Results are expressed as means±standard deviations or numbers (%). The Student’s t-test was used to compare age variables between the non-vasospasm (NVS) and vasospasm (VS) groups. The chi-square test was used to compare categorical variables (sex, past medical history, aneurysmal location, aneurysm morphology after rupture, clinical scores, tranexamic acid, and surgical modality) between the NVS and VS groups. The diagnostic accuracy of the laboratory parameters was assessed using receiver operating characteristic (ROC) curve analyses. The area under the ROC curve (AUC) and cut-off values for the laboratory parameters and sensitivity and specificity values were calculated. A result with p<0.05 was considered statistically significant.

RESULTS

This study included 96 patients, of whom 66 were in the NVS group and 30 were in the VS group. The mean age was 54.6±13.6 years in the NVS group and 54.9±12.1 years in the VS group (p=0.893). The numbers of males and females were 34 and 32 in the NVS group and 13 and 17 in the VS group, respectively. The medical history, aneurysm location and morphology, clinical scoring, tranexamic acid administration, and surgical modality variables of patients in the VS and NVS groups are detailed in Table 1.
Laboratory values were checked daily for all parameters. Cut-off, sensitivity, and specificity values were calculated on the day of admission and the following 15 days.
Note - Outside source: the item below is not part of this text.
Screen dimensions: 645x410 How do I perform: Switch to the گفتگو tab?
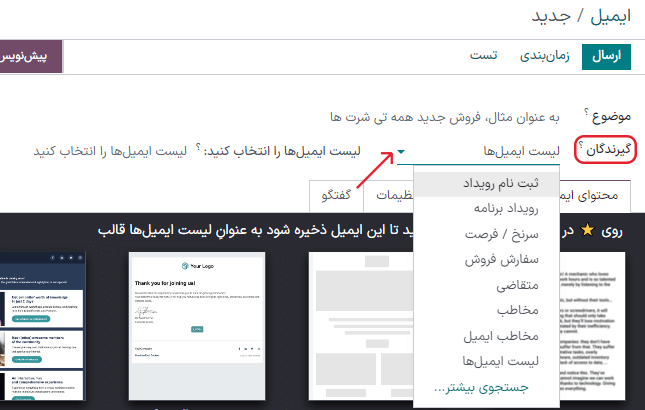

Statistically significant differences were found for the NLR on 7 days (6, 7, 8, 9, 10, 12, and 13). Cut-off values for each day were (Table 2) : day 6, >12.2 (AUC, 0.711; sensitivity, 52.6; specificity, 93.7; p=0.008); day 7, >8.5 (AUC, 0.756; sensitivity, 72.7; specificity, 78.8; p<0.001); day 8, >9.2 (AUC, 0.688; sensitivity, 65.0; specificity, 84.0; p=0.030); day 9, >11.9 (AUC, 0.733; sensitivity, 43.5; specificity, 92.9; p=0.001); day 10, >13.7 (AUC, 0.680; sensitivity, 45.5; specificity, 87.0; p=0.025); day 12, >11.0 (AUC, 0.688; sensitivity, 60.0; specificity, 85.7; p=0.029); and day 13, >7.7 (AUC, 0.785; sensitivity, 75.0; specificity, 76.2; p<0.001). Graphs of the days with significant differences in NLR are shown in Fig. 2.
A statistically significant difference was found for the SII only on day 9. The day 9 cut-off value was ≤156.1 (AUC, 0.666; sensitivity, 60.9; specificity, 85.7; p=0.048; Table 2). No statistically significant differences were found for the SIRI (Table 2).
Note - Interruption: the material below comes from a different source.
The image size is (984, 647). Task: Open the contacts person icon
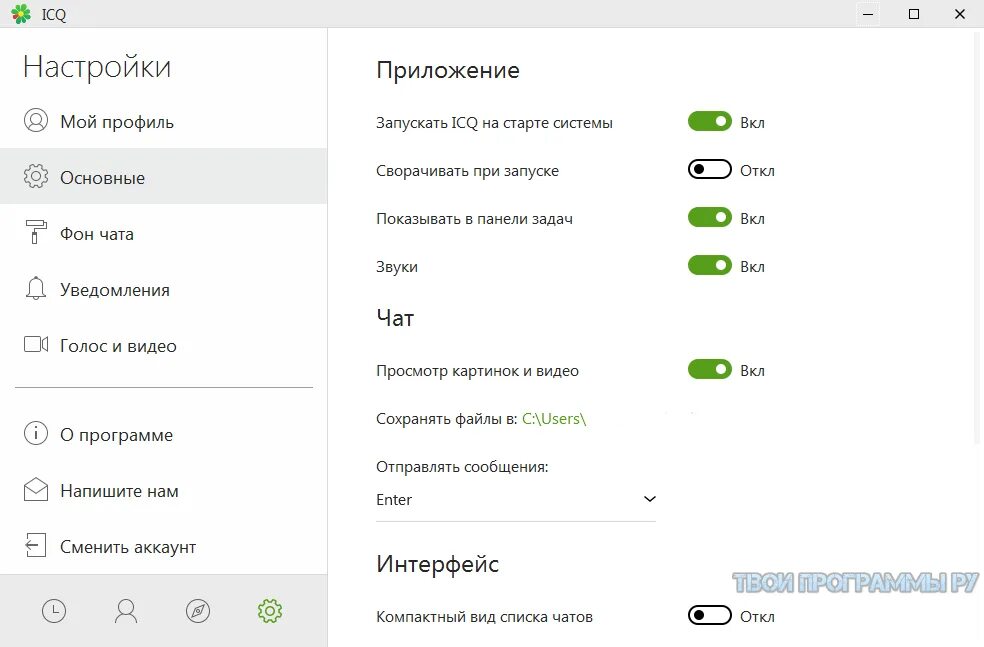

Statistically significant differences were found for the dNLR on 3 days (2, 4, and 9). The cut-off values of these days were : day 2, >1.7 (AUC, 0.653; sensitivity, 80.0; specificity, 53.7; p=0.044); day 4, >1.8 (AUC, 0.695; sensitivity, 61.1; specificity, 77.8; p=0.011); and day 9, >1.5 (AUC, 0.704; sensitivity, 87.0; specificity, 50.0; p=0.006).
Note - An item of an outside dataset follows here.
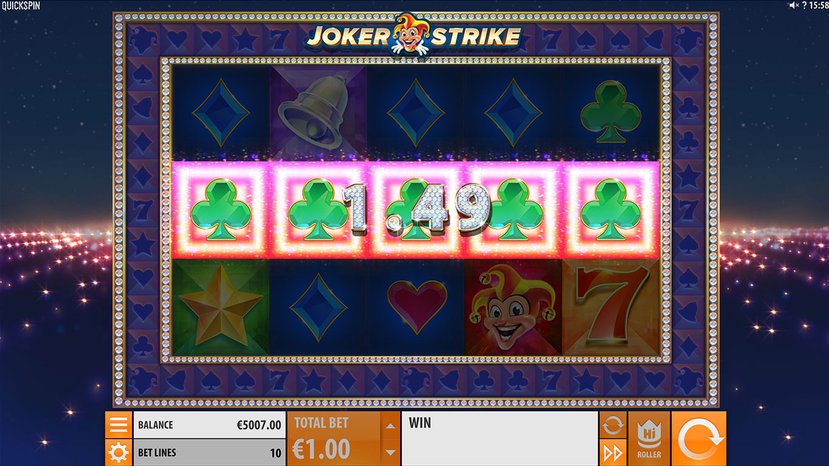Screen dimensions: 829x466
Task: Toggle the fast-forward turbo spin
Action: coord(613,453)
Fig. 3 shows the values of all markers calculated for each day.

DISCUSSION

In our study, the cut-off values for the NLR were statistically significant in detecting clinical VS, especially on the days with the most intense VS.
The patients included in this study were conscious and cooperative and did not have neurologic deficits at presentation. Therefore, neurologic deterioration was quickly recognized, and clinical VS was confirmed by performing DSA in these patients. In the literature, transcranial Doppler ultrasound (TCD) and CTA are used to evaluate VS. TCD is a method with low sensitivity and specificity because its imaging success in detecting VS is operator-dependent. The appropriate acoustic window cannot be found, meaning additional imaging is required [21]. In addition, CTA is more commonly used to visualize patients in the acute phase. CTA has higher sensitivity and is more helpful in predicting DCI [7,21]. However, the inability to perform an optimal neurologic examination in unconscious patients causes problems, such as not knowing the day CTA or DSA should be performed in this patient group and the impossibility of performing these methods daily. Therefore, published studies on VS are not very useful in daily practice because they do not specifically evaluate VS clinically, and angiographic VS is seen in more than half of this patient group. However, our study is the first in its field to use inflammatory markers and indices for clinical VS prediction and clinical VS diagnosis is supported by DSA, and it supports the diagnosis with more precise results.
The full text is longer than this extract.